For ten minutes we stood in the laundry, my children and I, and contemplated the crime scene. Step by step we followed the trail of wanton culinary destruction. We inspected the torn bird seed bag and the nibbled liver-flavoured dog treats and the scattered guinea pig food. We took measurements. We examined evidence under UV lights. We made sketches in yellow notebooks. We interviewed witnesses. (The guinea pigs weren't saying a word. Typical.) We observed that the gap under the laundry door is unnaturally wide, easily wide enough for a small Australian bush rat. He had discovered the laundry and from now until the end of the world there would be no way to keep him out.
 
I kissed my children goodbye. I left the laundry and drove straight to the store and purchased a mousetrap. Three dollars seemed too small a price for such a lethal apparatus. I followed all the directions on the packet. I spread the trap with peanut butter. I placed it in a suitable location. I said a prayer for the death of the rat. "Thank you, O God, for this fine small creature that you have made. Thank you for his cunning ways and his indomitable spirit. Help me now, I pray, to kill him."

But the mousetrap did not kill him. Two nights later he had still not eaten the peanut butter, the trap had not been triggered, and I had not woken up to find him lying in a pool of blood with a broken neck and a look of disappointment on his face. Poor rat. The mousetrap would have been so swift and painless. Even for a human being, a mousetrap would not be a bad way to go – especially if you got a taste of peanut butter just before the bitter end.

I drove back to the store. I spent five dollars on six smooth pellets of rat poison. Gingerly I unwrapped two of the deceitful little parcels and placed them in a tray. I sprinkled guinea pig food over the tray. I placed the tray near the door to the laundry. The children locked the dog inside for fear that he would eat the poison. They set up a station at one of the bedroom windows where they could maintain round-the-clock observation of the poison tray. (We have problems with another native marsupial pest, the bandicoot, who comes out at night and digs holes all over the lawn in search of insects; it would be humiliating, not to say immoral, if we poisoned the wrong pest by mistake.)

8.29 p.m. 

Out comes the bush rat, sauntering across the lawn. He can hop – did you know that? – like a tiny kangaroo. All that guinea pig food really puts the spring in one's step. Hop, hop, hop, over to the guinea pig hutch. He goes inside, orders a drink, chats at the bar for a while with Chestnut and Ginger. Then he's off again. Squeezes through the bars. Hop, hop, hop. Now he's outside the laundry. He's seen the food. His whiskers twitch suspiciously: you don't get to survive on the Australian continent for a million years without having razor-sharp instincts. But no. Poor little chap, his instincts have let him down. Like so many noble men before him, his greed has been his downfall. Quick as a flash he chews through the first poison pallet, then the second. Later, on his way home that night he bids farewell to the guinea pig sisters, who wave their silk handkerchiefs in the air as when a friend departs for a long and lonely voyage.

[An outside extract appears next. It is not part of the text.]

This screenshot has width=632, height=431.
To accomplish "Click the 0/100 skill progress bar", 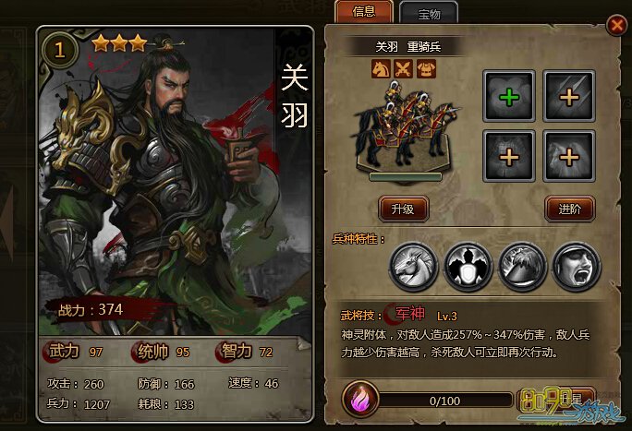I will click(444, 401).
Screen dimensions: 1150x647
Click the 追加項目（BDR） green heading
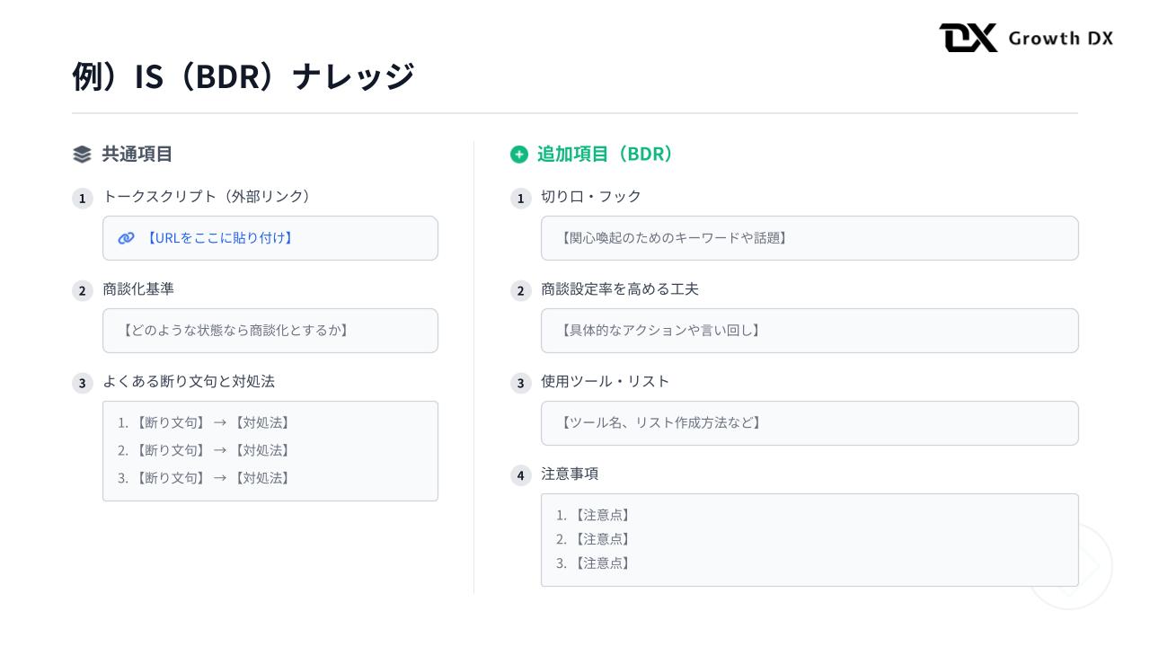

When I found him two days later dead on the lawn, he was curled up like a sleeping mouse. From the look on his face you would have thought he was dreaming.

I came inside and told the children that our bush rat was dead. My son wanted to know what I had done with the body. I explained that I had placed it in a plastic bag and tied the bag shut and dumped it in the rubbish bin. I saw the shocked disapproval on my son's face, and all at once I understood that there was no getting around it: we would have to give that rat a Christian burial. So now we have laid his bones to rest, and I have written him this eulogy too. No rat could ask for more.